Hogwash. Shame on you Mr. Fisher. Shame on you for not actually reading the history of the Medal. Shame on you and your 'association' for hiding behind the bravery of young American boys, for denigrating their sacrifice for your warped political messaging. You dishonor the sacrifices of generations of young men, and your dishonesty is compounded by your ignorance of American military history. Your use of SSG Giunta's award to make some sort of accusation against your political and religious opponents is no better than what the Westboro Church does--you take the honorable service and sacrifice of others to showboat your hatred. http://action.afa.net/Blogs/BlogPost.aspx?id=2147500577

You sir and your kind are cowards. You hide behind better men and women, turning their courage and sacrifice into an opportunity to spread your lies. You are the "thief in the night" the Bible warns us of.

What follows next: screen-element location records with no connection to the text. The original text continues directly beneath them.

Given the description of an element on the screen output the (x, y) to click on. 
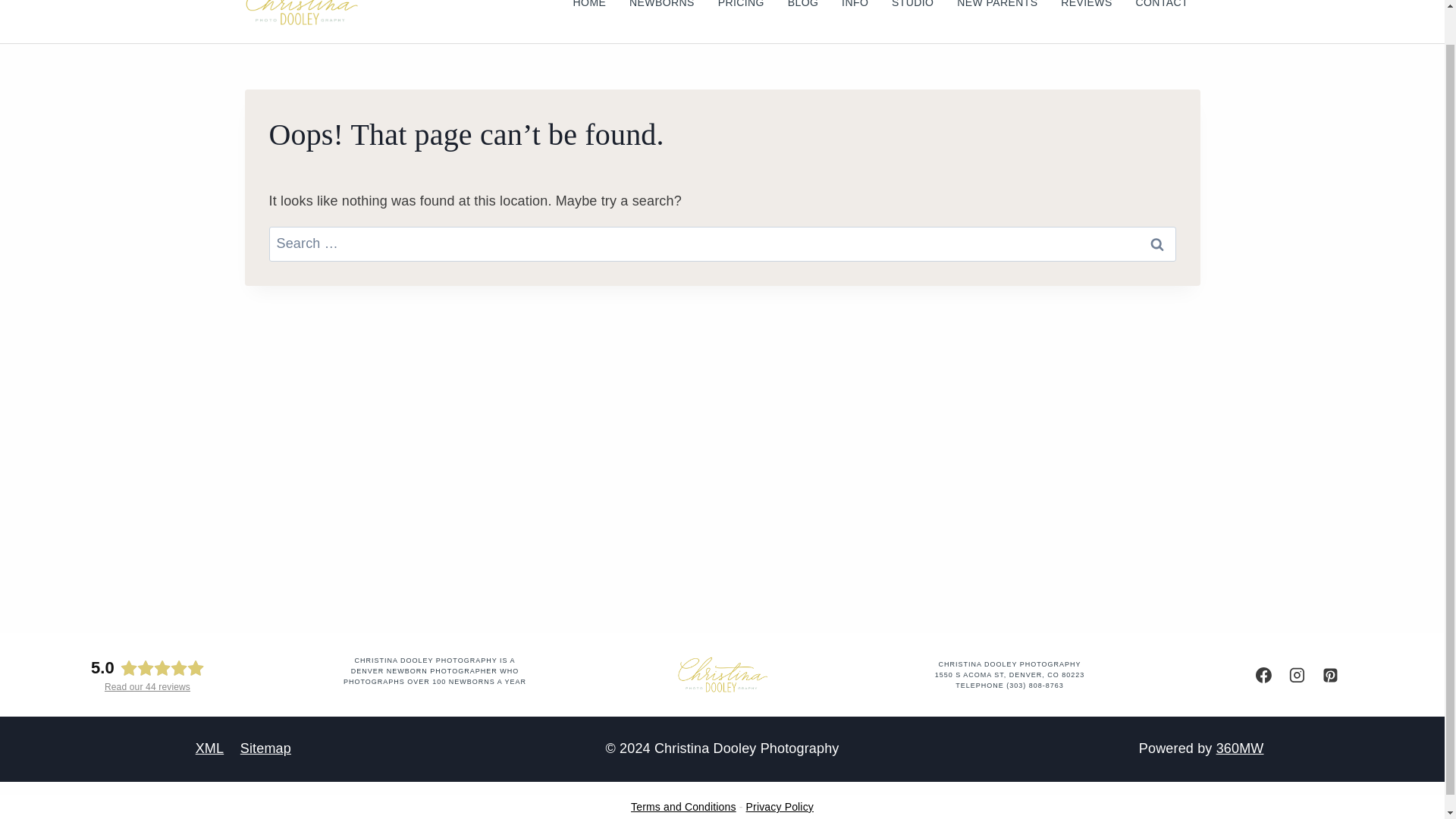
CONTACT (1161, 10)
CHRISTINA DOOLEY PHOTOGRAPHY (1008, 664)
Sitemap (265, 748)
STUDIO (912, 10)
NEW PARENTS (996, 10)
Search (1155, 243)
HOME (588, 10)
PRICING (741, 10)
360MW (1239, 748)
REVIEWS (1086, 10)
Given the description of an element on the screen output the (x, y) to click on. 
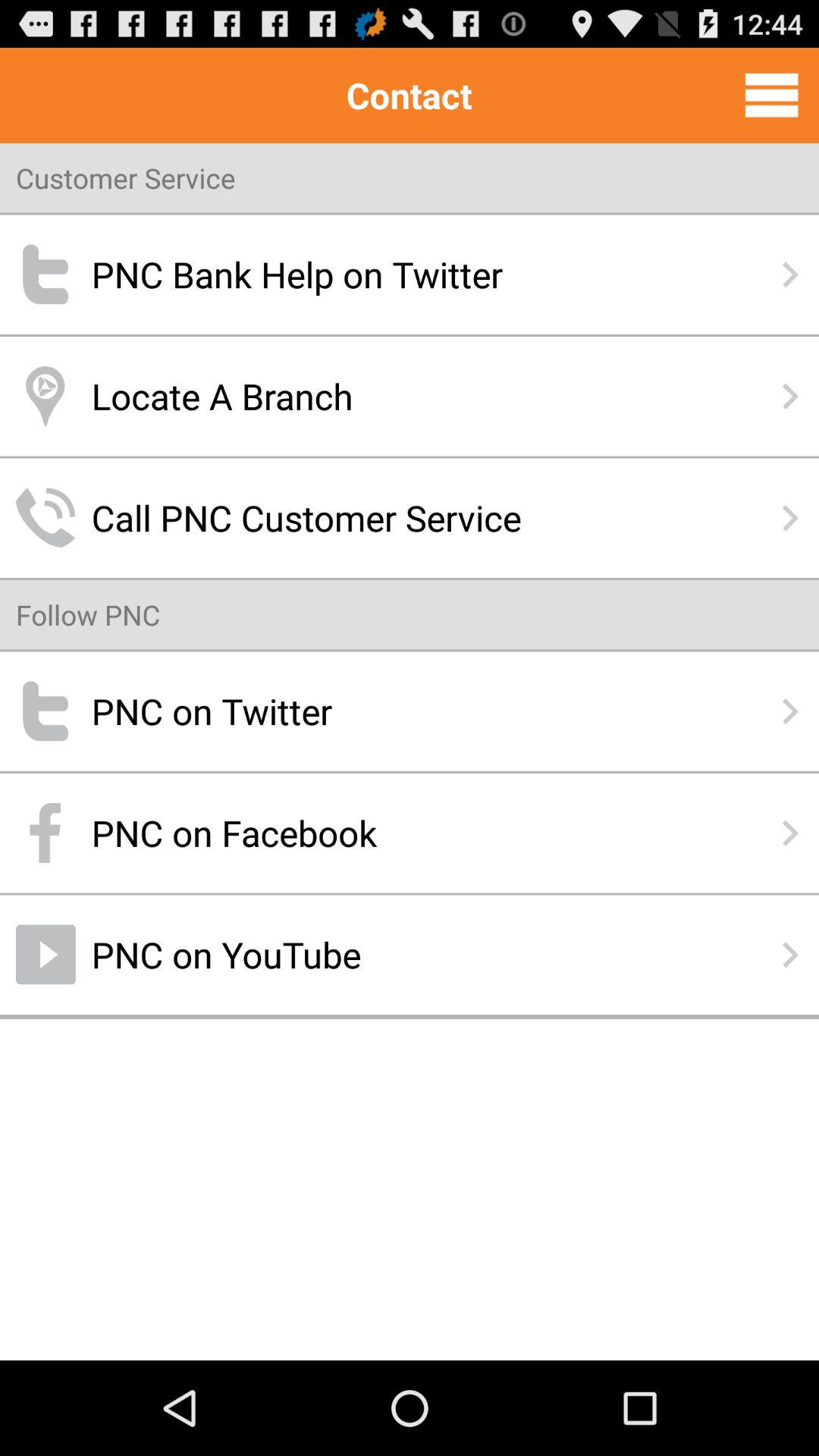
jump to the pnc bank help icon (409, 274)
Given the description of an element on the screen output the (x, y) to click on. 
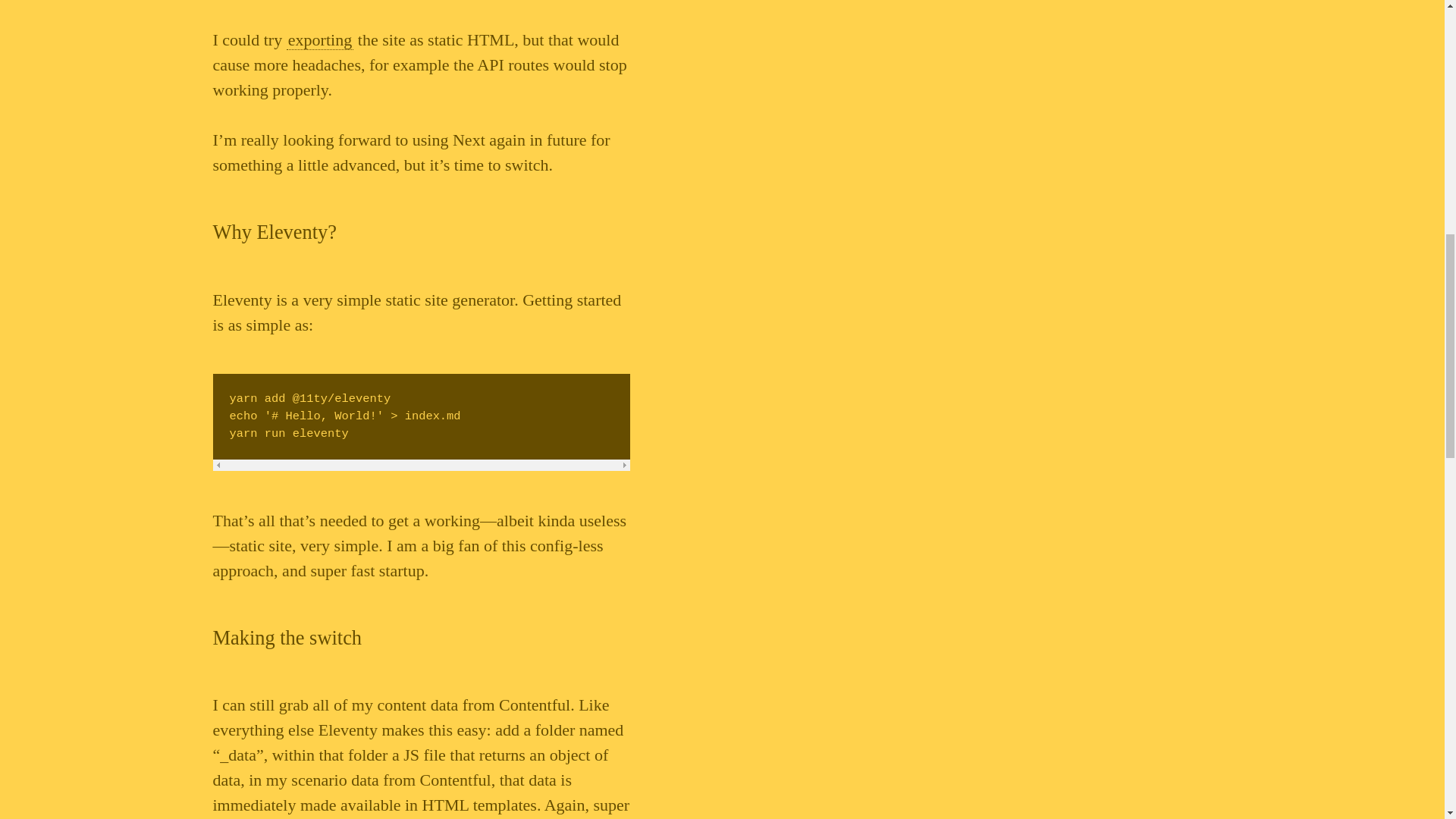
exporting (319, 39)
Given the description of an element on the screen output the (x, y) to click on. 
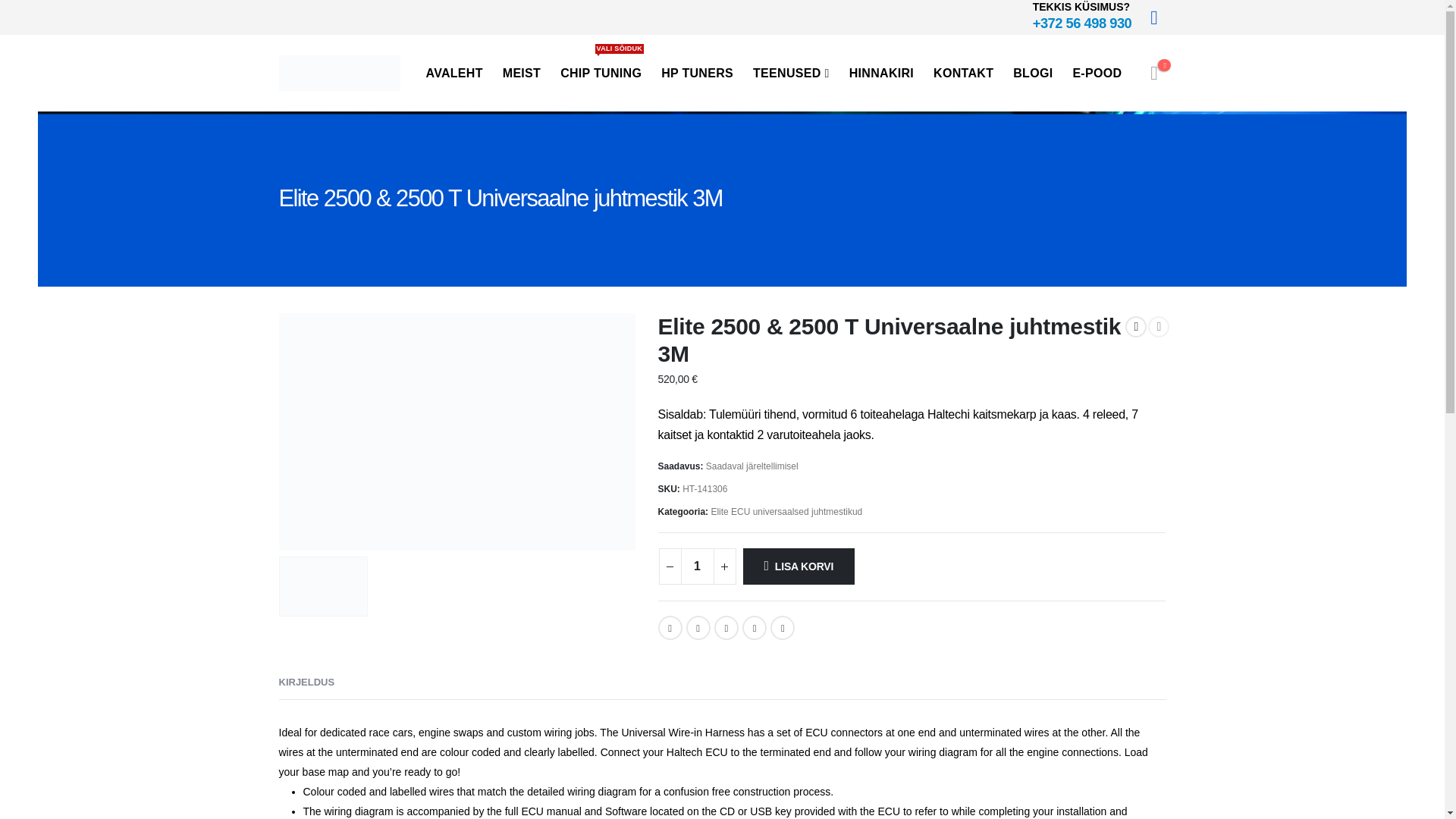
KONTAKT (963, 73)
TEENUSED (792, 73)
LinkedIn (726, 627)
LinkedIn (726, 627)
E-POOD (1096, 73)
Facebook (670, 627)
AVALEHT (454, 73)
Email (782, 627)
Elite ECU universaalsed juhtmestikud (785, 511)
1 (697, 565)
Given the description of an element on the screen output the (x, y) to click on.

You know nothing of service and nothing of sacrifice for your buddies. You don't know what it is to hold a 19 year old and feel his life bleed out on a street in Panama. You don't know what it is to wake up decades later, covered in a cold sweat, after a particularly vivid dream of combat.

You don't know these things because you've never had to take a single moment out of your life for your fellow man. Set up all the Bible study groups you want; continue to pass judgment on others from your self-centered world. But you can never forget you are a free man because of better men that won your freedom and whose courage keeps you free today.

I leave you with a quote from Kipling, who understood the soldier better than most:

"Yes, makin' mock o' uniforms that guard you while you sleep
Is cheaper than them uniforms, an' they're starvation cheap;
An' hustlin' drunken soldiers when they're goin' large a bit
Is five times better business than paradin' in full kit.
Then it's Tommy this, an' Tommy that, an' "Tommy, 'ow's yer soul?"
But it's "Thin red line of 'eroes" when the drums begin to roll,
The drums begin to roll, my boys, the drums begin to roll,
O it's "Thin red line of 'eroes" when the drums begin to roll."